• [EXERCISE]: Reproduce the data character for character, from the line containing "Image resolution: width=1044" through the line containing "Action: click(x=324, y=29)", and omit the pictures from the output.

• [DATASET CONTENT]:

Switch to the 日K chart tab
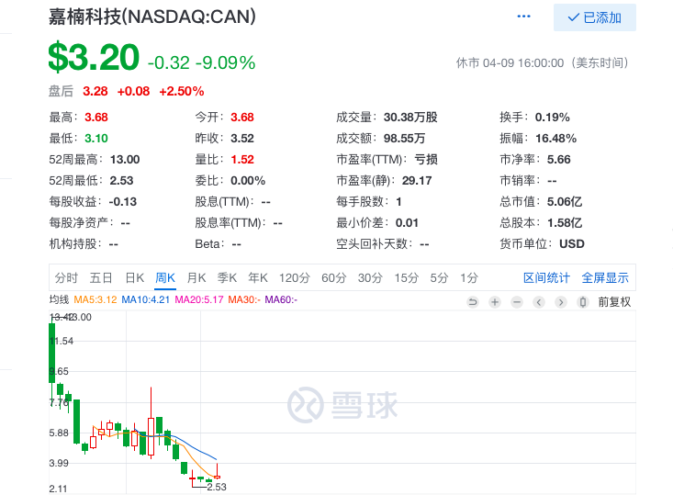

--

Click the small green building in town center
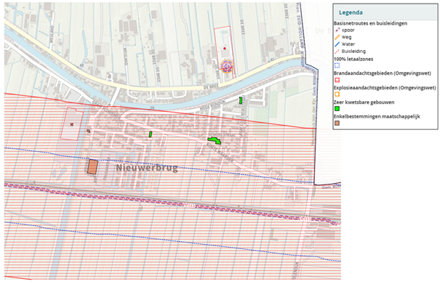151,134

...

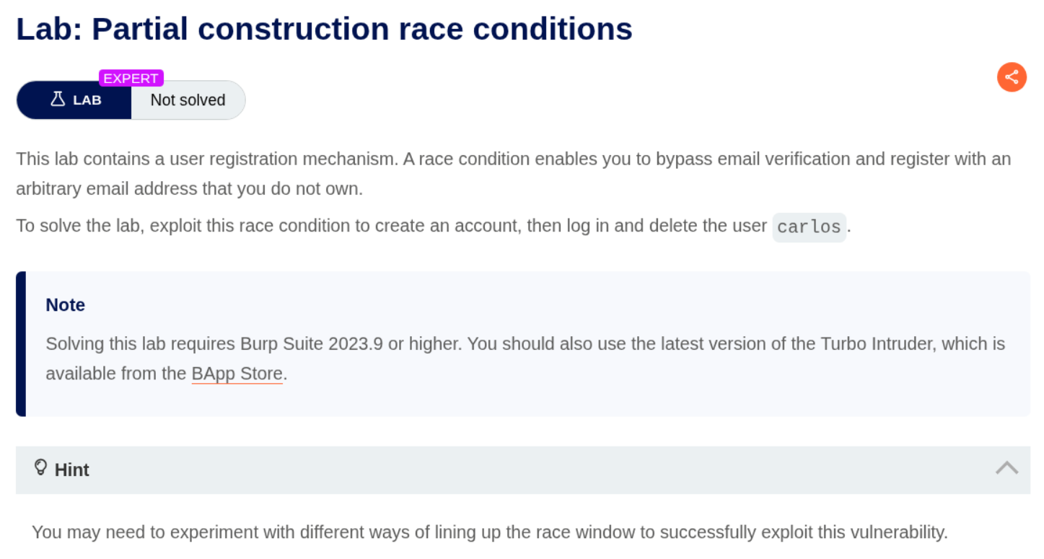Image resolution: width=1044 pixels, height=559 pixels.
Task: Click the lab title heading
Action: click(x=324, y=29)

• [EXERCISE SOLUTION]:
Image resolution: width=1044 pixels, height=559 pixels.
Task: Click the lab title heading
Action: click(x=324, y=29)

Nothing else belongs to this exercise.